Lessons learnt building a real-time audio application in Python

camtarn|1 year ago

"It turns out that the round-trip time from an audio interface, through a computer (DAW) and back to the speakers takes a few hundreds of milliseconds, making direct audio processing impossible using consumer hardware." - uh, what? Real-time audio processing has been a thing for at least a couple of decades. It doesn't work by default on Windows, but you can get free drivers (ASIO4All) which make it work on pretty much any hardware. And it works out of the box on Macs.

"Latency seems to shift by a few tens of milliseconds when restarting the application." - this makes me think you are using the wrong API for your sound input/output. With modern realtime audio support, your total latency from input to output should be less than 10ms total.

"I expected that memory usage would get out of hand quite fast due to the ever growing dictionary of arrays containing audio data, but this does not happen in practice. I suspect that the good performance is caused by highly optimized memory management of Python and modern OSes." - without concrete figures it's quite hard to evaluate this, but what did you expect to happen? With a 44.1KHz stereo audio stream, you should be storing 88.2 thousand samples a second. Say you're using 64-bit floats, as a worst case. Your audio storage should be growing at about 689KB/sec, plus a bit extra for object overhead. How much is it actually growing by?
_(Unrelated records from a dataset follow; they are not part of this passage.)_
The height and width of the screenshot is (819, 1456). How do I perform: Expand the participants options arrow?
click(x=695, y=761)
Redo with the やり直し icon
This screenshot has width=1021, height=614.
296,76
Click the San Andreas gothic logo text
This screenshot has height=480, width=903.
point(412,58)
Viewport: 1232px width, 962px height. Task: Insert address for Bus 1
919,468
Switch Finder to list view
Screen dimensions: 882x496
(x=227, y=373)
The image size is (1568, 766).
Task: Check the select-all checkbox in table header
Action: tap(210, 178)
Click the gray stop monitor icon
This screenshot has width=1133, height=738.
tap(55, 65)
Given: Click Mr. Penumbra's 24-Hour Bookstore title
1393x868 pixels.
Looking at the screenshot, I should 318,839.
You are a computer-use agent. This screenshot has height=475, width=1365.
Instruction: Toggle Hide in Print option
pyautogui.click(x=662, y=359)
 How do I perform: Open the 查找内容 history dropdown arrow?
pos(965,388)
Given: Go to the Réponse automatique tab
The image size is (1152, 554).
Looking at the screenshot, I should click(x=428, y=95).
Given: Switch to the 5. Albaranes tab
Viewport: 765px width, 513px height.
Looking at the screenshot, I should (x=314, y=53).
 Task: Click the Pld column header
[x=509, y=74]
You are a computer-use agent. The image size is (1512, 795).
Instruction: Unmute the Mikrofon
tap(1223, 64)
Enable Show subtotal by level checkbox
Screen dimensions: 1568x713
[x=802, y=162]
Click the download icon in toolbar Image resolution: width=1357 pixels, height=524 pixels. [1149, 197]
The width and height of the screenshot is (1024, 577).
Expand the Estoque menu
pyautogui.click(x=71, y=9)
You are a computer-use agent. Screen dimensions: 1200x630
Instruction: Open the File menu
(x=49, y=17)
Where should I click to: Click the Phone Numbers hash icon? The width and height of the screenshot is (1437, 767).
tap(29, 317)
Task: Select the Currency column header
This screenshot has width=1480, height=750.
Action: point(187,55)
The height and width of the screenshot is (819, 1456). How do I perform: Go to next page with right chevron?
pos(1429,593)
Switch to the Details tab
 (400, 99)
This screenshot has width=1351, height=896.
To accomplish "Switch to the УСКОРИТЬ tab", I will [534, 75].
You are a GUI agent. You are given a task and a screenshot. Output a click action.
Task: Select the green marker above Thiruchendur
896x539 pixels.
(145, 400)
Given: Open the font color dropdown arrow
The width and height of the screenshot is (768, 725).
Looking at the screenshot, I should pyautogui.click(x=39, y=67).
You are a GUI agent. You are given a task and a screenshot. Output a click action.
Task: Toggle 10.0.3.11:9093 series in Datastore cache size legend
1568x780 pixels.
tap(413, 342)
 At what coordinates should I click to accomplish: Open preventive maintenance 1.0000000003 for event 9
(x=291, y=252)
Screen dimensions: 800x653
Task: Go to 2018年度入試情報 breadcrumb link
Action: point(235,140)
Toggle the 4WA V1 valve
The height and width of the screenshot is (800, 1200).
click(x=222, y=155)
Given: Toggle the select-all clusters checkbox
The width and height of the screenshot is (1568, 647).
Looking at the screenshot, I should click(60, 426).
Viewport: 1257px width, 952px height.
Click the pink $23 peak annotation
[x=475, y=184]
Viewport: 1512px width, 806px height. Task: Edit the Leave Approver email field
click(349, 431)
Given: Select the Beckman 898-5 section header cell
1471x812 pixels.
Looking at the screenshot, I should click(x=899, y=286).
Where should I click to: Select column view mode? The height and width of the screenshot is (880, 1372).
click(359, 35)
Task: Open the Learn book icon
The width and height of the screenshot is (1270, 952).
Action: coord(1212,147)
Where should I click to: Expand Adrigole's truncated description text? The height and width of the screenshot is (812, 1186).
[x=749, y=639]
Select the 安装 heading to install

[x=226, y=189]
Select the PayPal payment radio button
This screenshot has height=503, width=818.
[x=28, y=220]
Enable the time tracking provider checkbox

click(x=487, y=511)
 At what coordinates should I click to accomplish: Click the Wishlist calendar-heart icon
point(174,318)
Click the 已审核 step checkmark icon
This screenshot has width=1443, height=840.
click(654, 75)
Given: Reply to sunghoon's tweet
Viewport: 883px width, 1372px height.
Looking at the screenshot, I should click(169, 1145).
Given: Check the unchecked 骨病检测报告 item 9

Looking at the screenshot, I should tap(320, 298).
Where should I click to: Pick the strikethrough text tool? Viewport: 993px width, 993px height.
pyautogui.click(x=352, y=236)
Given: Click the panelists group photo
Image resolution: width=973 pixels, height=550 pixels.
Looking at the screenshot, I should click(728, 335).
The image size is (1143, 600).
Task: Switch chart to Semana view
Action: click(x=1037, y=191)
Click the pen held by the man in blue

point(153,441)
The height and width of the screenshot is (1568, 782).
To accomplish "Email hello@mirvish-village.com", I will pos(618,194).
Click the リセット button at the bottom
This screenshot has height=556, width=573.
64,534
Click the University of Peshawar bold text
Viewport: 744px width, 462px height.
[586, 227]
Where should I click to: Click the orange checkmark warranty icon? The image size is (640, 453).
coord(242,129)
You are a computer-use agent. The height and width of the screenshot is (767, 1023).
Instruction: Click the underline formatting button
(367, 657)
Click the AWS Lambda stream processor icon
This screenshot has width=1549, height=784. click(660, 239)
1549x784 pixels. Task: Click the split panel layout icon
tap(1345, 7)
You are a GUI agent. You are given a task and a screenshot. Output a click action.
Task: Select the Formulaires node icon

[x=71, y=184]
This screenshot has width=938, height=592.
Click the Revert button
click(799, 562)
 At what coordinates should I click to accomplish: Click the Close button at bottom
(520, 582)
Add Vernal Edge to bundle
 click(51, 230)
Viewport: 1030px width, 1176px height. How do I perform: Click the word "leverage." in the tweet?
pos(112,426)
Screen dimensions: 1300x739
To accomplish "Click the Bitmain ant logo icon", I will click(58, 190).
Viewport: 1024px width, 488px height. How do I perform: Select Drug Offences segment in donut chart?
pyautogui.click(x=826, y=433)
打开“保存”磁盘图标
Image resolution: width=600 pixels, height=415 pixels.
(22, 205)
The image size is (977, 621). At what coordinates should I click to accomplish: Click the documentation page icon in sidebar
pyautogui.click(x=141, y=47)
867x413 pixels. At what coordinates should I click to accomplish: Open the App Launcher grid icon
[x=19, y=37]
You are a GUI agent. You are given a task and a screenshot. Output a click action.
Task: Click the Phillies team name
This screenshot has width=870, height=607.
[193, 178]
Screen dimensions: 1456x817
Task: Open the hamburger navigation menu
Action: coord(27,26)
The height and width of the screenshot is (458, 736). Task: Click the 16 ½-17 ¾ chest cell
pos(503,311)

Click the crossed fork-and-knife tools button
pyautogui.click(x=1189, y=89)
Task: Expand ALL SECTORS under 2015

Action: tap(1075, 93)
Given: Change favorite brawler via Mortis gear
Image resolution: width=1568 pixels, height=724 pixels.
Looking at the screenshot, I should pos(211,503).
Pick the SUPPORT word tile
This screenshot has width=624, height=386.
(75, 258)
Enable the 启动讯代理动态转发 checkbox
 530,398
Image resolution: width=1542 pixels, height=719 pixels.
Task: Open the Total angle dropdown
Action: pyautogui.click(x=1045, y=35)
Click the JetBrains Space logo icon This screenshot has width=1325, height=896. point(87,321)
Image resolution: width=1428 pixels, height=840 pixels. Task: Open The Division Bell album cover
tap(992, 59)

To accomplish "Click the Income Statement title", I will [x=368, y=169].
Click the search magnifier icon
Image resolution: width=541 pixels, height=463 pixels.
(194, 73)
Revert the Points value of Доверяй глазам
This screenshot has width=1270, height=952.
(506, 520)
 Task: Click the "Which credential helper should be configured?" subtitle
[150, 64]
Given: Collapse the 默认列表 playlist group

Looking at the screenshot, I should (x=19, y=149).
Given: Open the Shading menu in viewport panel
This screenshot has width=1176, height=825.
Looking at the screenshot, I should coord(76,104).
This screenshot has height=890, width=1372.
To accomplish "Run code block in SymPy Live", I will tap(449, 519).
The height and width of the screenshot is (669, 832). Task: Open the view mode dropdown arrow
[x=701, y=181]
Of course Python is probably doing a bunch of allocation and deallocation for temporary objects behind the scenes, but hopefully you should not need to lean too hard on 'highly optimized memory management' - ideally, you should hardly be allocating anything at all. Also, why a dict, rather than just a large array that you can occasionally make bigger?

Finally ... I'm sure you already know that Python is possibly the worst mainstream language you could pick for realtime audio processing. But that is fine. I have tried to build audio stuff in Python too! Sometimes using the wrong tool for the job is part of the fun.

PhunkyPhil|1 year ago

+1. In Ableton on Windows you can get your latency down to ~40ms without a dedicated sound card using ASIO. Mac's drivers are even better with sub ~20 ms on my m2 pro IIRC.

CyberDildonics|1 year ago

When you see someone using python for something as real time and latency sensitive as audio don't you expect more wacky red flags on top of the fact that python is going to 50x to 100x slower than a native program?

Crazy numbers on top of a dictionary of arrays? It's all there.

spmvg|1 year ago

Interesting comment! I'm going to figure out if using another driver allows me to get under 20 ms in latency. Right now I'm measuring around 300 ms in latency round-trip, which is not a problem because I can correct for it. (I'm using a Focusrite Scarlett 2i2 with default drivers.)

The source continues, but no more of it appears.